## Consignes
**A)** Résumez en deux phrases l'extrait sur l'arrêté de dialyse.
**B)** Poursuivez, s'il vous plaît, l'extrait sur l'arrêté de dialyse après sa dernière phrase.

## Texte présenté
1°) d’annuler les articles 2 à 6 de l’arrêté n° 4770 MSR du 8 juin 2016 autorisant l’association polynésienne pour l’utilisation du rein artificiel (APURAD) à exercer sur le site du centre hospitalier de la Polynésie française (CHPF) dénommé La Rotonde l’activité de soins « traitement de l’insuffisance rénale chronique par épuration extrarénale » selon la modalité « hémodialyse en unité de dialyse médicalisée » pour prendre en charge annuellement 48 patients ;

2°) de mettre à la charge de la Polynésie française une somme de 500 000 F CFP  au titre de l’article L. 761-1 du code de justice administrative.

Les sociétés requérantes soutiennent que :

- l’arrêté est entaché d’incompétence ;

- l’autorisation a été accordée postérieurement à l’installation de l’activité de dialyse de l’APURAD au CHPF, en méconnaissance des dispositions de l’article 26 de la délibération n° 202-169 du 12 décembre 2002 ;

- la note de synthèse du 6 octobre 2016 insiste sur le fait que le positionnement idéal des unités de dialyse médicalisée serait à Faa’a et au niveau de la presqu’île de Tahiti, de sorte que l’autorisation accordée à l’APURAD est entachée d’erreur manifeste dans l'appréciation des besoins de la population ;

 - l’arrêté autorise l’APURAD à exercer une activité pour laquelle elle bénéficiait d’une autorisation d’occupation des locaux du CHPF et de financements de l’agence française de développement, partenaire de la Polynésie française ; ainsi, il constitue une procédure déguisée de délégation de service public, ce qui l’entache de détournement de procédure ;

- l’arrêté entérine un traitement de faveur au bénéfice de l’APURAD qui bénéficie d’un quasi monopole de fait concernant les unités de dialyse médicalisées ; il est illégal en raison de ses effets anticoncurrentiels.

Le mémoire présenté pour les SARL Tahiti Nephro 1 et Tahiti Nephro 2, enregistré postérieurement à la clôture de l’instruction le vendredi 14 avril 2017, jour férié en Polynésie française, n’a pas été communiqué.

## Données enregistrées
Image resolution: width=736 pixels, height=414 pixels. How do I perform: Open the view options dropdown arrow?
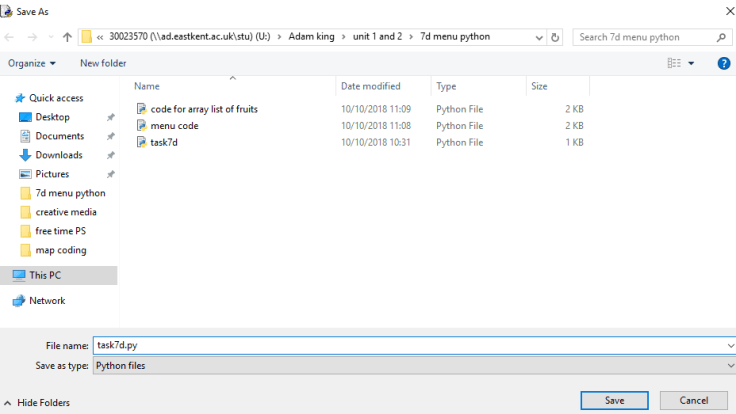[x=691, y=63]
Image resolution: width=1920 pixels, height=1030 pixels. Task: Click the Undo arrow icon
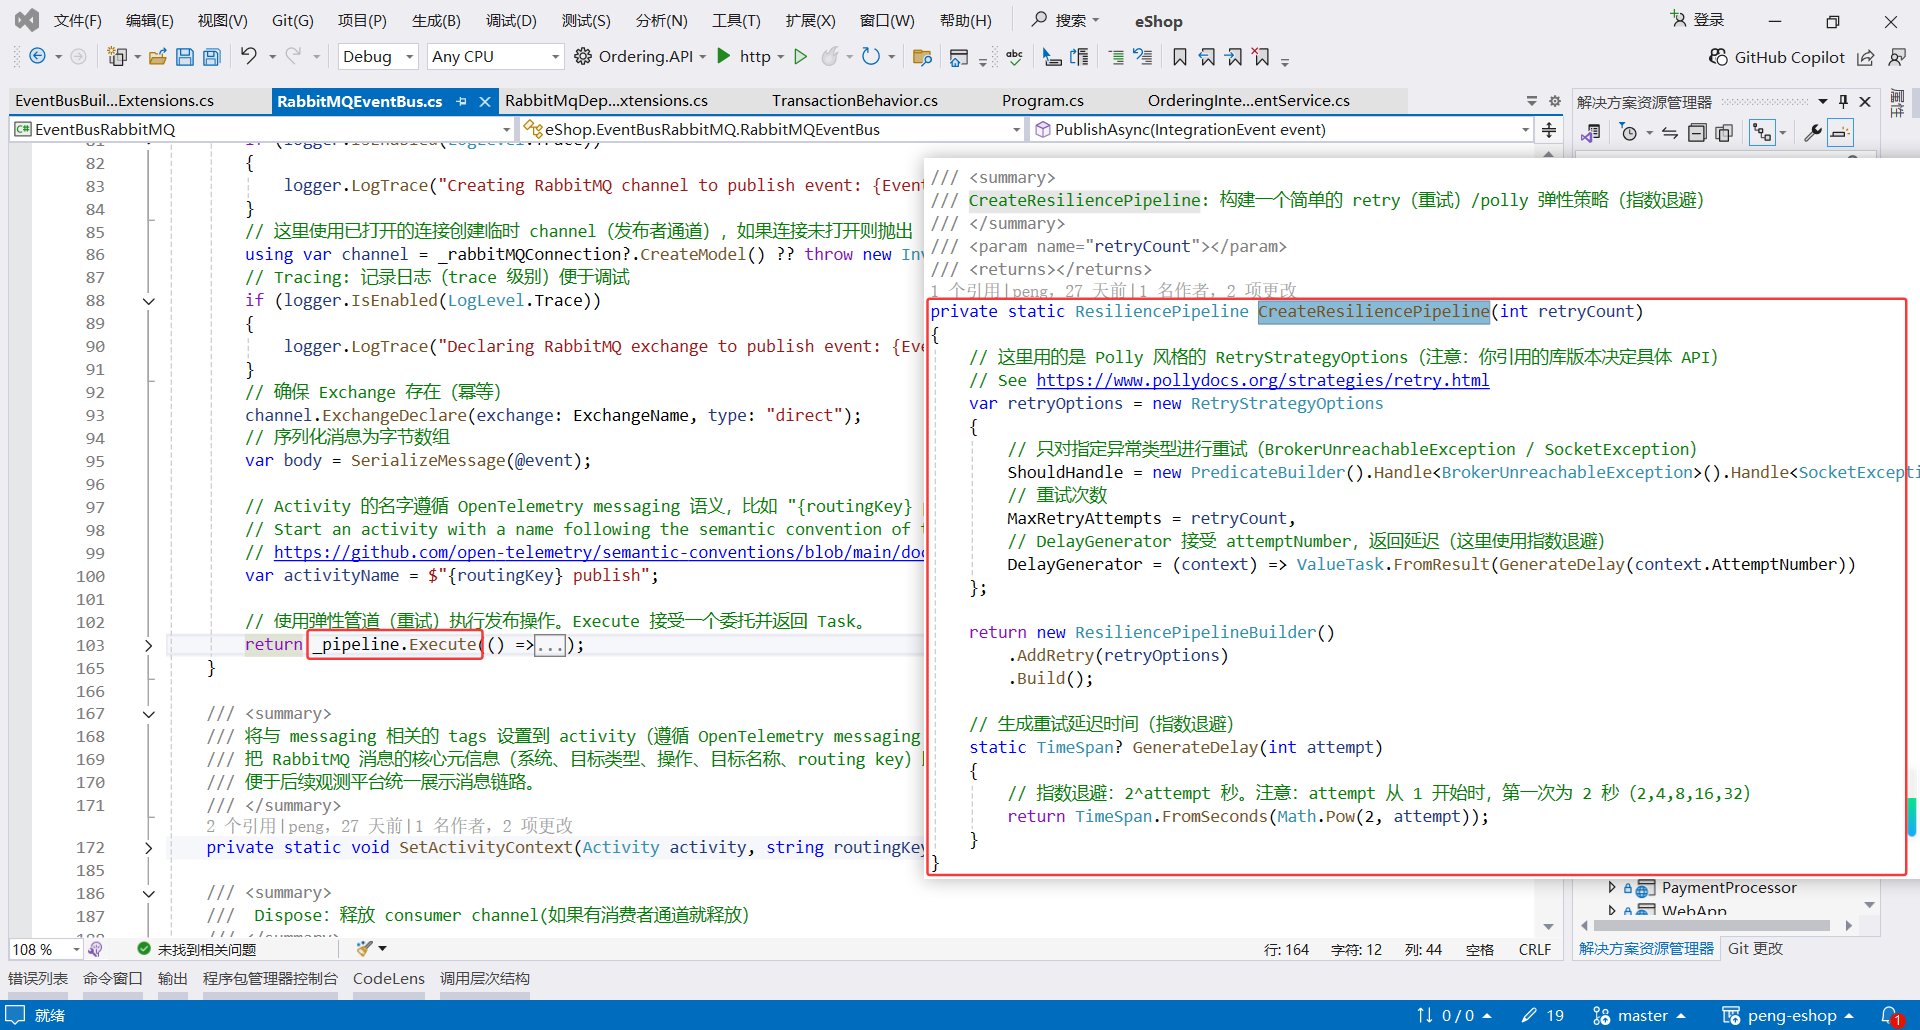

## Réponses fournies
**A)** Il est demandé d'annuler les articles 2 à 6 de l'arrêté n° 4770 MSR du 8 juin 2016, qui autorise l'APURAD à exercer l'hémodialyse en unité de dialyse médicalisée sur le site La Rotonde du CHPF, et de mettre 500 000 F CFP à la charge de la Polynésie française. Les sociétés requérantes invoquent l'incompétence, une autorisation postérieure à l'installation de l'activité, une erreur manifeste dans l'appréciation des besoins, un détournement de procédure et des effets anticoncurrentiels.

**B)**
Par un mémoire enregistré le 29 septembre 2016, présentée par Me Marchand, avocat, l’APURAD conclut à titre principal au rejet de la requête et à titre subsidiaire au report dans le temps les effets d’une éventuelle annulation, et demande au tribunal de mettre à la charge des SARL Tahiti Nephro 1 et Tahiti Nephro 2 une somme de 300 000 F CFP au titre de l’article L. 761-1 du code de justice administrative.

Elle soutient que :

- aucune pièce n’est produite pour justifier de la capacité à agir des sociétés requérantes ;

- les SARL Tahiti Nephro 1 et 2 n’ont pas intérêt à agir du fait de la zone géographique concernée ; en tout état de cause, leur intérêt à agir n’est pas légitime ;

- les moyens ne sont pas fondés ;

- eu égard à la nécessité de ne pas priver les patients du traitement vital dont ils ont besoin, il est demandé de différer l’entrée en vigueur d’une éventuelle annulation.

Par un mémoire en défense enregistré le 15 décembre 2016, la Polynésie française conclut au rejet de la requête.

Elle soutient que :

- la requête est tardive ;

- à titre subsidiaire : les moyens ne sont pas fondés.  

Vu les autres pièces du dossier.

II°) Par une requête enregistrée le 4 octobre 2016 sous le n° 1600501, présentée par la SELARL Fenuavocats, la SARL Polydial demande au tribunal :

1°) d’annuler les articles 2 à 6 de l’arrêté n° 4770 MSR du 8 juin 2016 autorisant l’APURAD à exercer sur le site du CHPF dénommé La Rotonde l’activité de soins « traitement de l’insuffisance rénale chronique par épuration extrarénale » selon la modalité « hémodialyse en unité de dialyse médicalisée » pour prendre en charge annuellement 48 patients ;

2°) de mettre à la charge de la Polynésie française une somme de 150 000 F CFP  au titre de l’article L. 761-1 du code de justice administrative.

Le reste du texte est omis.